Review of documentation for the credentialing period of 6/1/2011 - 6/30/2013, revealed the CAH quality staff failed to include external peer review results during the credentialing process for all practitioners that provided care and services to the CAH patients (Practitioners F, J, N, W):

Practitioner F, J, N, W re-credentialed on 6/14/2011 by the Medical Staff and on 6/27/2011 by the Governing Body and Practitioners J, N, W re-credentialed on 5/10/2011 by the Medical Staff and on 5/23/2011 by the Governing Body revealed the lack of documentation of external review results by an approved entity available at the time Practitioners F, J, N, W re-credentialed.

The CAH administrative staff identified the practitioners provided services to the number of patients the previous 12 months as follows:
- Practitioner F - 186 in-patients and 3,091 out-patients
- Practitioner J - 1,652 out-patients
- Practitioner N - 390 out-patients
- Practitioner W - 14 out-patients

Review of documentation for the past credentialing period of 8/1/2011 - 8/31/2013, revealed the CAH quality staff failed to include external peer review results during the credentialing process for all practitioners that provided care and services to the CAH patients (Practitioner I):

Practitioner I re-credentialed on 7/12/2011 by the Medical Staff and on 7/25/2011 by the Governing Body revealed the lack of documentation of external review results available at the time Practitioner I re-credentialed.

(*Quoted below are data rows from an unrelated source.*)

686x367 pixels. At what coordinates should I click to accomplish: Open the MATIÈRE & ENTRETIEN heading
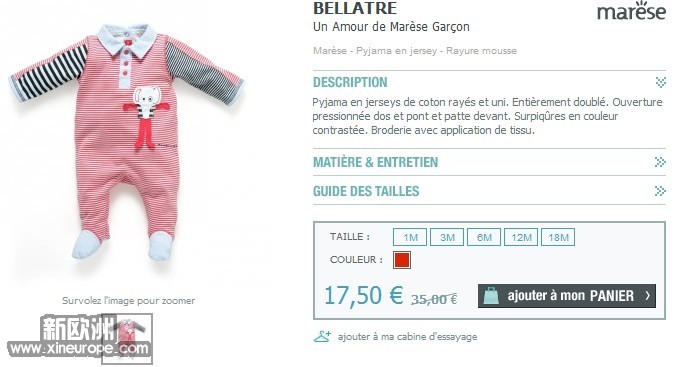(x=375, y=162)
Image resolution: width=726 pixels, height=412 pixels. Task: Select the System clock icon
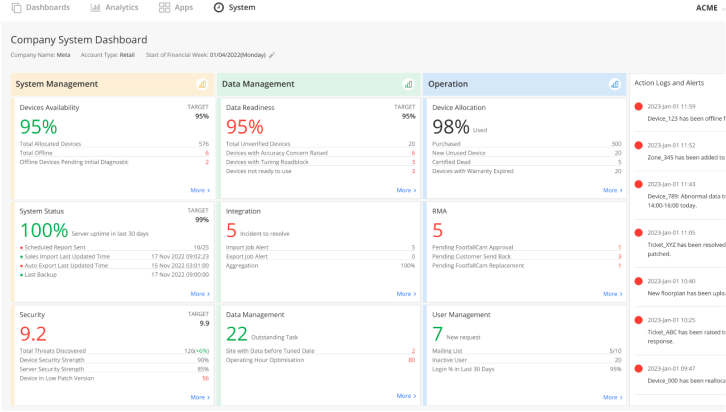tap(219, 7)
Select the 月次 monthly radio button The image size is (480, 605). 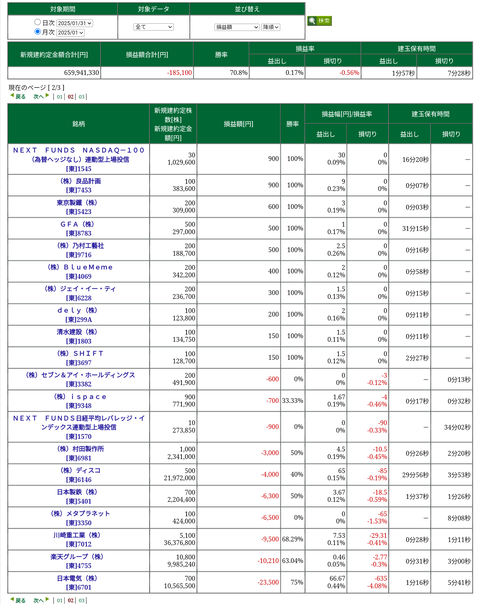click(x=37, y=32)
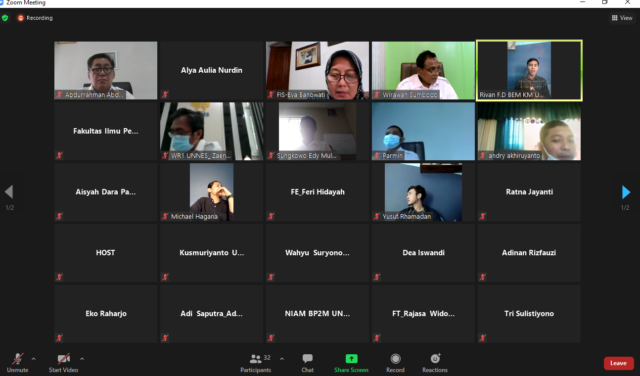The height and width of the screenshot is (376, 640).
Task: Expand caret next to Participants
Action: coord(282,359)
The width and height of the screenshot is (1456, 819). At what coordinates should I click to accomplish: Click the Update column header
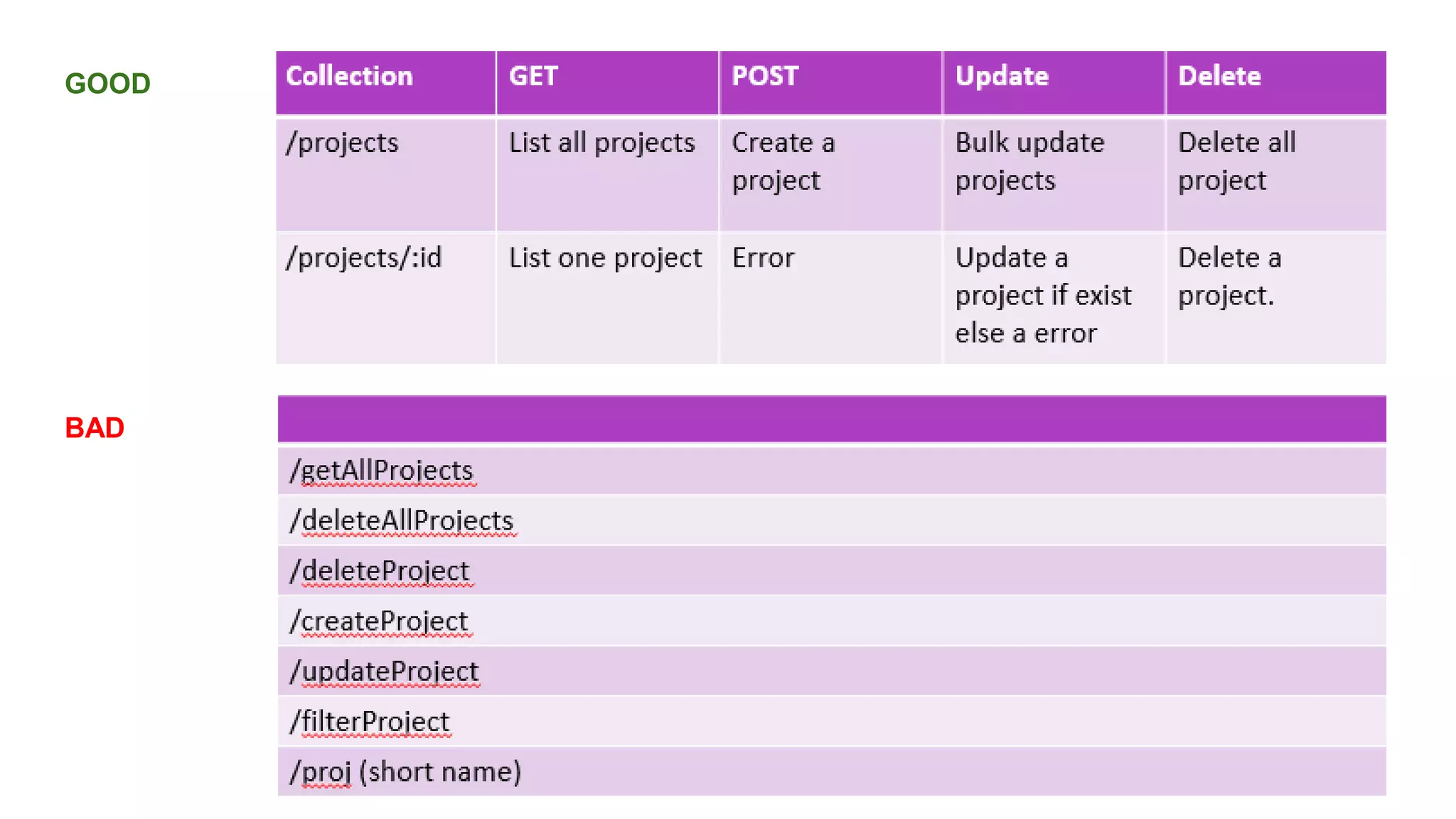click(1002, 77)
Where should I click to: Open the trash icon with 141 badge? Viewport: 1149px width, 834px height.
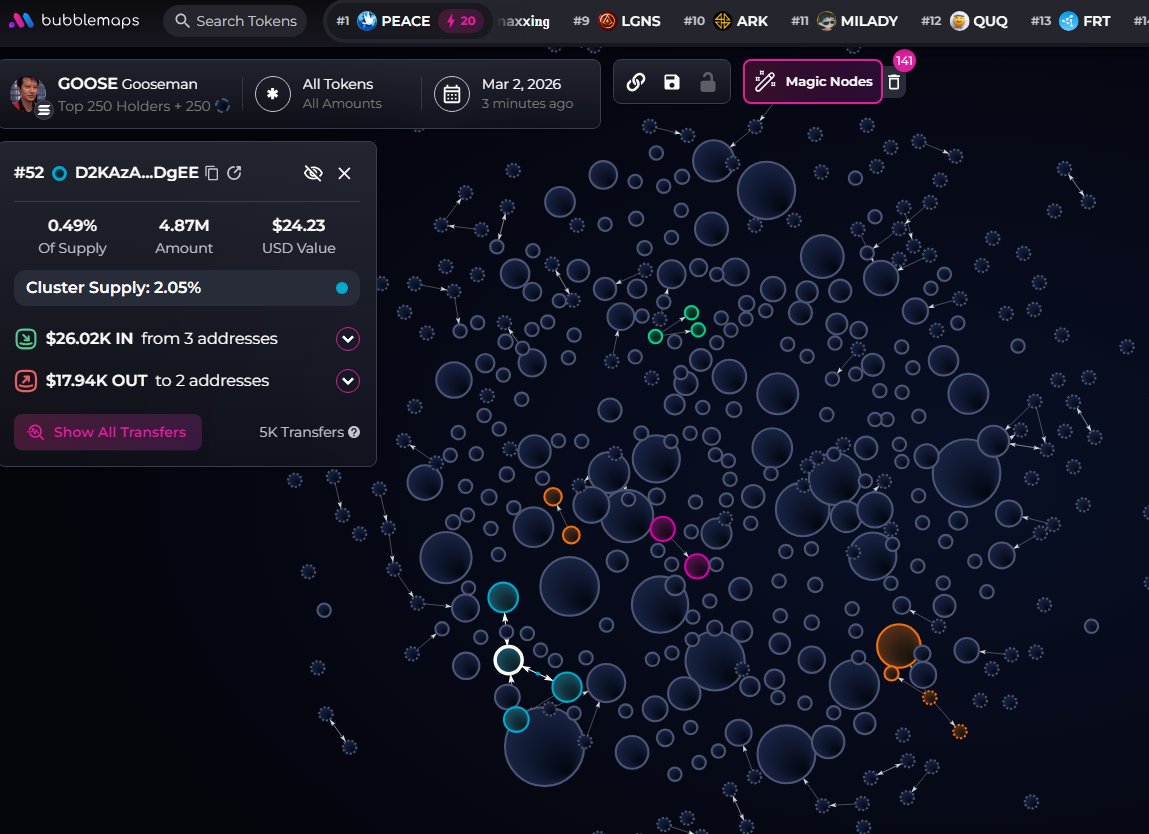pos(893,84)
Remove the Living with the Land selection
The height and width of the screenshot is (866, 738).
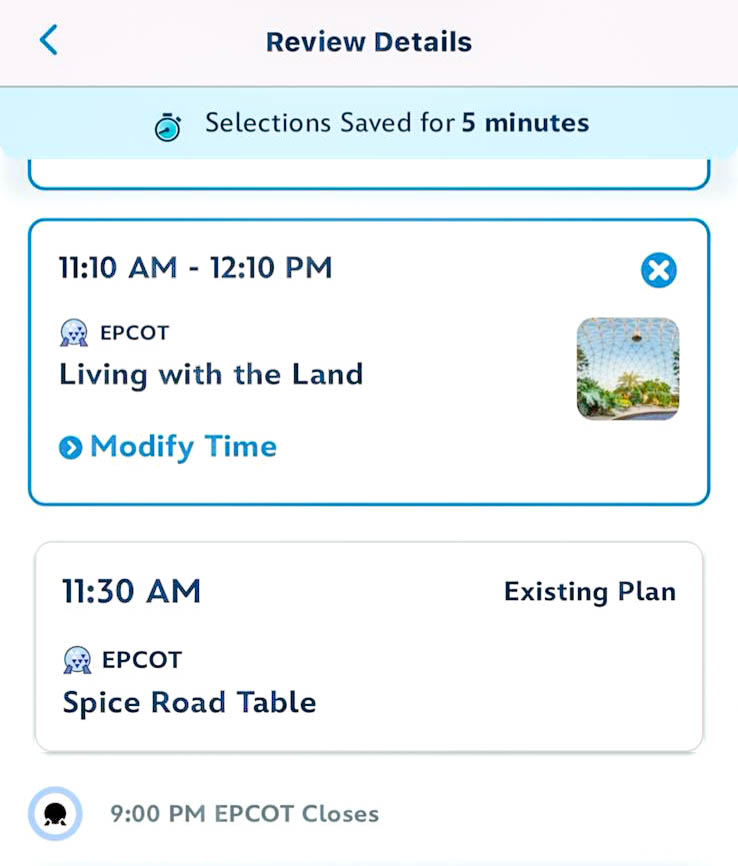click(x=658, y=270)
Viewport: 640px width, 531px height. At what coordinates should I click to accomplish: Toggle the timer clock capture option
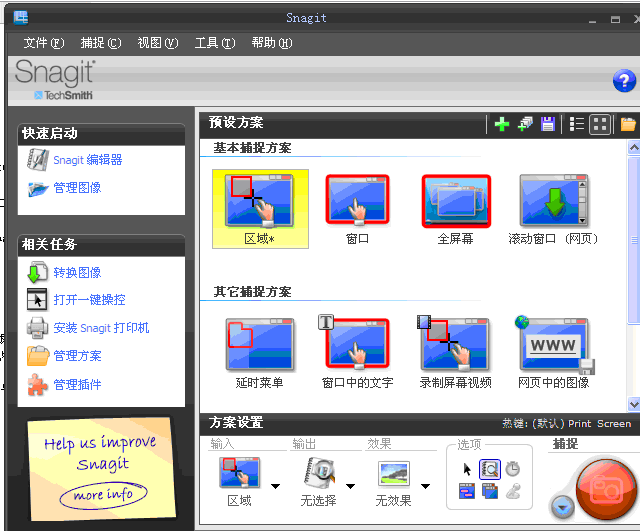point(513,469)
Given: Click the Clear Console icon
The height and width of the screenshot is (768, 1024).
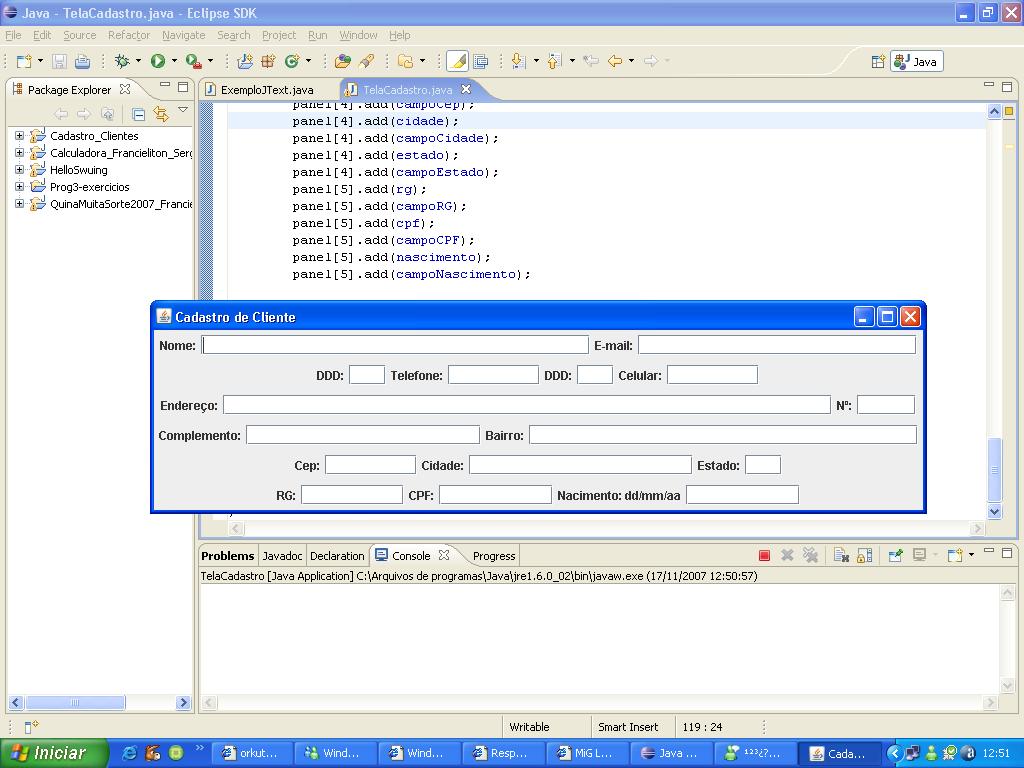Looking at the screenshot, I should point(840,556).
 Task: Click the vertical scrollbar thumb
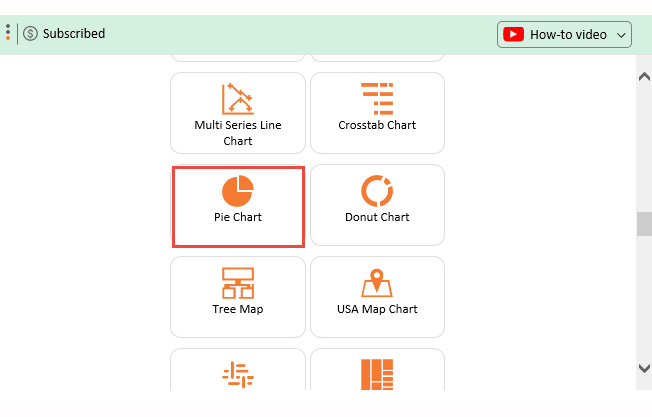click(x=644, y=223)
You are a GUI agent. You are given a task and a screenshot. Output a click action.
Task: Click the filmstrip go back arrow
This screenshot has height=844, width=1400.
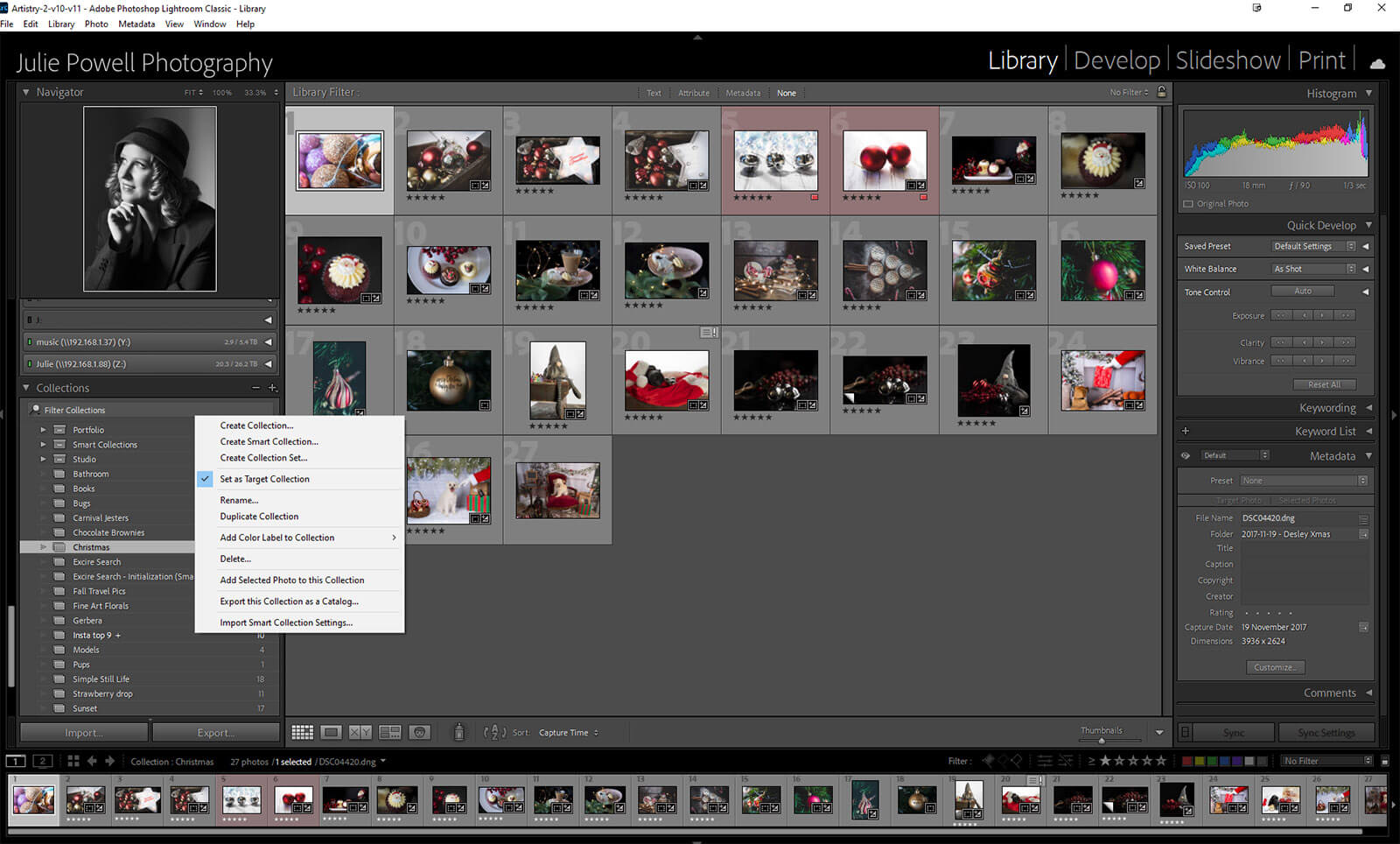coord(92,761)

The CAH administrative staff identified the practitioners provided services to the number of patients the previous 12 months as follows:
- Practitioner I - 4 in-patients and 131 out-patients

2. Review of the CAH policy/procedure titled "Medical Staff Peer Review", dated revised 7/10, stated in writing in part, "All members of the Medical Staff will participate in Peer Review activities. . . ."

Review of the CAH Network agreement dated November 1, 2010 revealed the following in part, ". . .The parties agree that [Network Hospital], through participating members of its medical staff or other personnel designate by [Network Hospital], shall meet with the CAH's QA representatives no less than on an annual basis to provide objective oversight and assistance to the CAH in reviewing the quality and appropriateness of the diagnosis and treatment furnished by CAH's doctors of medicine or osteopathy and to assist the CAH to implement its QA Plan, to review findings under the CAH's QA Plan, and to propose improvement plans and/or recommend corrective actions."

3. During an interview on 8/4/11 at 10:05 AM, Staff Staff O, the Director of Nursing, and Staff Q, The Quality Manager acknowledged the lack of documented evidence that showed an evaluation of the quality and appropriateness of the diagnosis and treatment they furnished to CAH patients had occurred by an approved entity at the time Practitioners F, I, J, N, U, V, W re-credentialed. Staff O confirmed Practitioners F, I, J, N, U, V, W had provided services to patients of the CAH during the last credentialing period.

Therefore, the medical staff and governing body lacked information from the external peer review process, including the quality and appropriateness of the diagnosis and treatment furnished by doctors at the CAH, in the physician's credential files at the time of reappointment for 7 of 7 physicians.